*Tarefas*
1 – Imprima o trecho do texto sobre o Grupo Galpão entre "Galpão, 30 anos" e "originalidade e alegria.", inclusive.
2 – Segundo o texto sobre o Grupo Galpão, que veículo era o elemento principal da cenografia de Romeu e Julieta?
3 – Escreva a continuação do texto sobre o Grupo Galpão a partir do ponto em que ele termina.

*Página*
%%

Galpão, 30 anos
Grupo mineiro, com origem no teatro popular e de
rua, chega à maturidade com o mérito de ter levado a arte dramática – com
originalidade e alegria.
TEATRO
POR WILSON RENATO PEREIRA |
·
Novembro
de 1982. O Grupo Galpão fazia sua estreia oficial em plena praça pública, mais
precisamente na Praça 7, em Belo Horizonte, Minas Gerais. O espetáculo E
a Noiva não quer Casar era fruto da criação e direção conjunta do
grupo. Hoje, depois de quase 30 anos e com 2.500 apresentações na bagagem, a
companhia ainda mantém intacto o espírito dos tempos heróicos em que foi
criada. O segredo da longevidade é um projeto coletivo com base no amor ao
teatro e dedicação ao público.
Com um
baú contendo vestido de noiva, cartola, fraque e pernas de pau, o grupo – então
composto apenas por Eduardo Moreira, Teuda Bara, Wanda Fernandes e Antônio
Edson – começou com apresentações em festivais universitários. Depois, testou
em esquinas, praças e bairros da periferia os resultados da pesquisa com
elementos cênicos e linguagens de circo, música, farsa e melodrama. Tudo isso
utilizando dramaturgia simples e o humor para o entendimento das suas
mensagens.
Com a
convicção de que o teatro deve ter uma comunicação fácil e “ir aonde o povo
está”, como na música dos seus conterrâneos Milton Nascimento e Fernando Brant,
os integrantes do Galpão resolveram viver só do teatro popular, o que incluía,
muitas vezes, passar chapéu para recolher dinheiro. A manutenção de um grupo
fixo, outra importante decisão, representou a possibilidade de um porto seguro:
todos se ajudavam e discutiam alternativas de sobrevivência.
O
espetáculo que trouxe fama nacional e internacional ao grupo foi Romeu
e Julieta, de William Shakespeare, com direção de Gabriel Villela. Lançada
em 1992, recebeu o Prêmio Shell e o prêmio especial do júri do Festival de
Teatro de Curitiba, em reconhecimento à transformação de um drama clássico em
uma divertida comédia adaptada para a cultura brasileira. O espetáculo
misturava o cancioneiro popular mineiro com técnicas de teatro de rua. Os
figurinos eram cobertos de cal colorida, os instrumentos, enfeitados com
apliques multicores, assim como o cenário de sombrinhas e vasos de flores
artificiais, tudo feito à mão.
Planejada
para apresentação ao ar livre, a peça foi ensaiada na praça principal de Morro
Vermelho, cidade do interior mineiro, com participação ativa da população. O
elemento principal da cenografia era um Chevrolet Veraneio 1974 (a
“Esmeralda”), que servia de palco, coxia, cenário e meio de transporte da trupe
e seus equipamentos. Com a camionete, foram percorridos mais de 50 mil km – nas
montagens internacionais, ela foi substituída por modelos locais.

%%

*Material fornecido*
%%

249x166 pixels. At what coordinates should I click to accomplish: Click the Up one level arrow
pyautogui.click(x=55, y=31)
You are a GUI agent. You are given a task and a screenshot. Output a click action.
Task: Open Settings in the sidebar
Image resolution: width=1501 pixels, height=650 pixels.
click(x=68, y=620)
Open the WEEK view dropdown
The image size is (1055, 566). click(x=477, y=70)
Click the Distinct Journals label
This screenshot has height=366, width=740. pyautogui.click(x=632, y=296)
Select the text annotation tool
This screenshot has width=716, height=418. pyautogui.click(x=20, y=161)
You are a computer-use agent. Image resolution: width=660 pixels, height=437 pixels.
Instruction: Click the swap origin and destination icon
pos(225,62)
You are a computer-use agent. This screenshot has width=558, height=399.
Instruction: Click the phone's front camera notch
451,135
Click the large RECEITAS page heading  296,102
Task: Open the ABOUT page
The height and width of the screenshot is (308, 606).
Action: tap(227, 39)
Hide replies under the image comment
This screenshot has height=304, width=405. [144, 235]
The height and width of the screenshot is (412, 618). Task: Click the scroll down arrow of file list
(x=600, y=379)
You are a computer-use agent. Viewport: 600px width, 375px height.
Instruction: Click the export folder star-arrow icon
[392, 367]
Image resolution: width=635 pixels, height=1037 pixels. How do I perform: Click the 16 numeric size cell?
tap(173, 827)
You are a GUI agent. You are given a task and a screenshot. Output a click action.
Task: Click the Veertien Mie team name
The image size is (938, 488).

%%

*Respostas por tarefa*
1 –
Galpão, 30 anos
Grupo mineiro, com origem no teatro popular e de
rua, chega à maturidade com o mérito de ter levado a arte dramática – com
originalidade e alegria.

2 – Um Chevrolet Veraneio 1974, apelidado de "Esmeralda".

3 –
As
comédias do Galpão quase sempre foram entrecortadas por passagens divertidas
também na vida pessoal dos artistas, envolvendo filhos “esquecidos” em paradas
à beira de estrada, invasão de palco com criança pedindo à mãe-atriz para
amarrar seus sapatos e muito mais que se pode imaginar do cotidiano inusitado
de famílias mambembes.
Um
exemplo disso ocorreu após a estreia da montagem da commedia dell’arte
Arlequim Servidor de Tantos Amores (1985), de Carlo Goldoni –
considerada pela crítica longa e confusa -, quando a mãe do ator Chico Pelúcio
foi parabenizá-lo:
-
Maravilha, meu filho! – disse ela.
- Como
maravilha, mãe? Todo mundo viu que o espetáculo foi horrível! – respondeu.
- Mas
adorei, porque agora ficou provado que você não tem o menor talento e deveria
desistir logo desse negócio de teatro! – sentenciou aliviada a senhora, que,
hoje, segundo Pelúcio, nega veementemente que tenha dito isso. Verdade ou não,
é possível que o ator tenha seguido o conselho, pois abandonou o grupo em
seguida e só voltou dois anos depois.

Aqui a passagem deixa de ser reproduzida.